Saturday, March 26, 2011

No. 82 of 101 Great Films Le Samourai

1966  Le Samourai
Directed by Jean-Pierre Melville

Alain Delon & Jean-Pierre Melville


I really like Jean-Pierre Melville

Maybe more that I like his films, he is a home schooled movie geek

Before WWII, Melville watched everything he could at the  cinema during  the war, he fought for Free France, including participating in the invasion of Italy, and  the liberation of Lyon.


              After the war at the age of 30 he tried to make movies but every studio in France turned him down so he decided to create his own studio, and thus the model for the new wave  movement was born.

But except for the way he made his films, Melville movies have little to do with the the French new wave movement,  he was a precise director mapping out shots, and following a theme, and a direction.



Melville born, Jean-Pierre Grumbach was a Quentin Tarantino before Quentin, he loved movies and watched as many as he could, especially the Hollywood cinema of the 30s, and the silent films of W.S. Van Dyke, using all that he watched to help him make his films a decade later.


 His first film was about the French resistance that he finance  and distributed all on his own. His next film was an adaptation of Jean Cocteau’s 1920 novel Les  Enfants Terribles,  both  received positive press, and Melville's career was set.

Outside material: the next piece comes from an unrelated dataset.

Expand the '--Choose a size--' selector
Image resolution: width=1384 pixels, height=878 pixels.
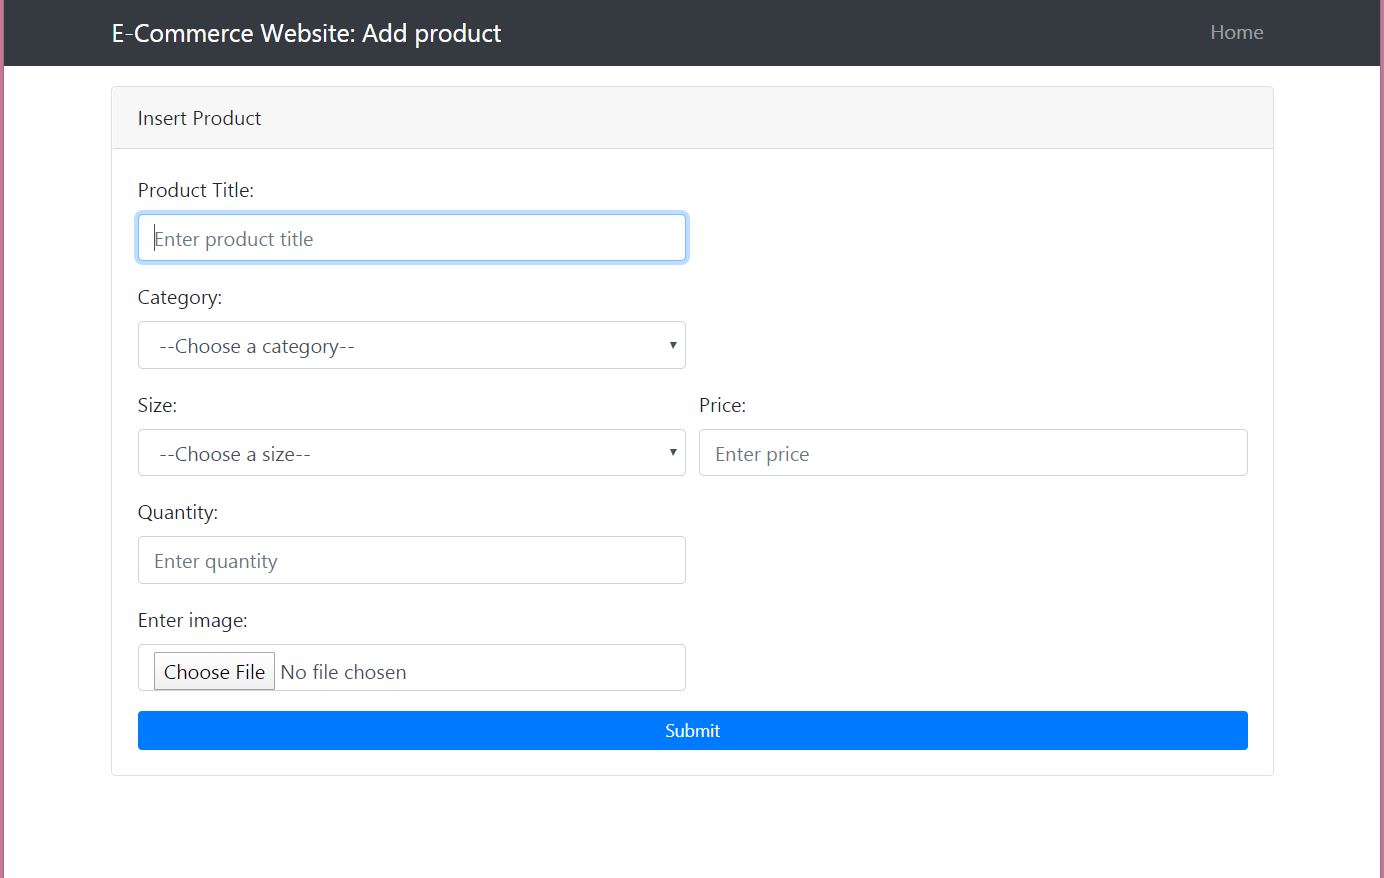(x=412, y=452)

In 1967 with a bigger budget which along with his artistic freedom, allowed him to make a Crime Drama classic,
 Le Samourai,
with French superstar, Alain Delon.

Le Samourai, is about a good  a hard boiled crime drama as anything that Hollywood or Dashett Hammett ever created.
The big difference he his hard boiled caper, which was a bold choice by Melville, was the amazing use of non- dialog. In hard boiled world of Hollywood, dialog was just as important as the action, but in Le Samourai, the films goes minutes with out words spoken, which just creates an almost other worldly soundtrack, with ambient noise, including a criping bird and the tenseness of trying to find a key.


 Melville is a master with making a location  an character in his films, some  of this comes from his early works shooting on the streets on the sly, but its more than that,
He understands that we don't live in tightly controlled spaces with perfect lightly,   we live in a world full of people, buildings, nosies and just plain stuff, and sometimes you can't control any of it~

And maybe just as important,  at least in Samourai, is his affection for Paris, its almost as much a love letter to the city as a crime drama film.

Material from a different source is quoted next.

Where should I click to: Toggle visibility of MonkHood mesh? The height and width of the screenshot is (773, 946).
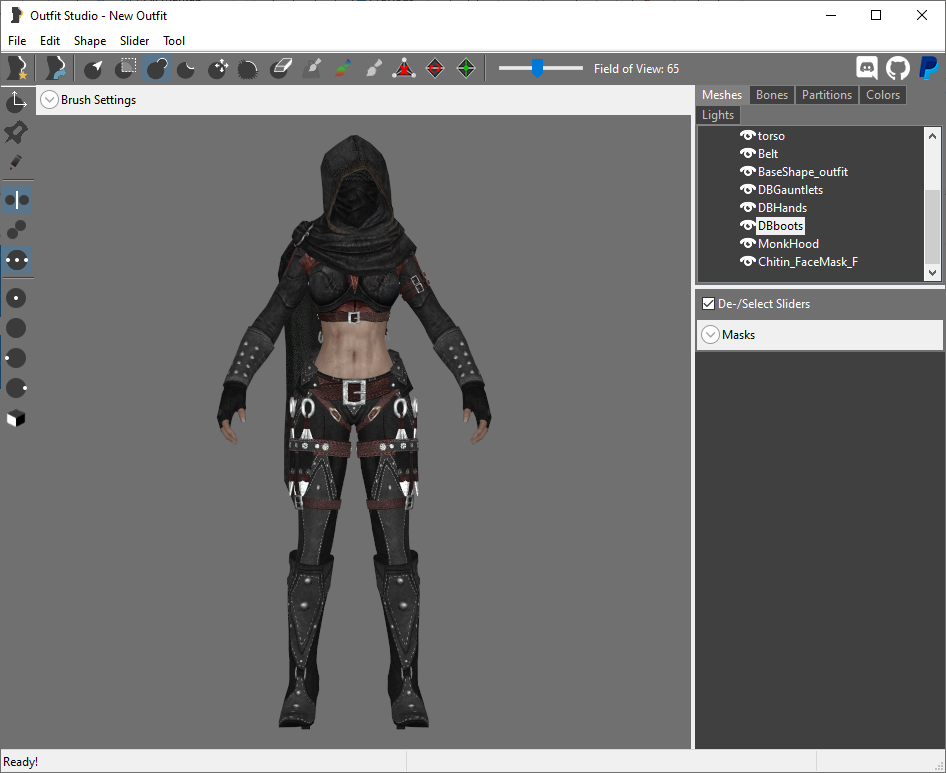coord(748,244)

And this love and understanding of Paris helps make this a top notch Crime Drama that includes one the screens best surveillance chase scenes.




But even with all that going for Melville's 1966 film, Francois Perier might just be the best thing in it.
Perier, a veteran of the stage and screen, along with Melville's insight and leadership, created one unforgettable police officer.

Were Delon  character says very little  Perier's character talks 90 miles a minute, and seems almost omnipresent.

       
Unfortunately  Melville died at the young age of 56 after only making 13 films, as I said in the beginning I’m not sure if I like him more than his films, but thinking about the 13 films of which I’ve seen 7,



All seven are pretty damn good, as is Jean-Pierre Melville.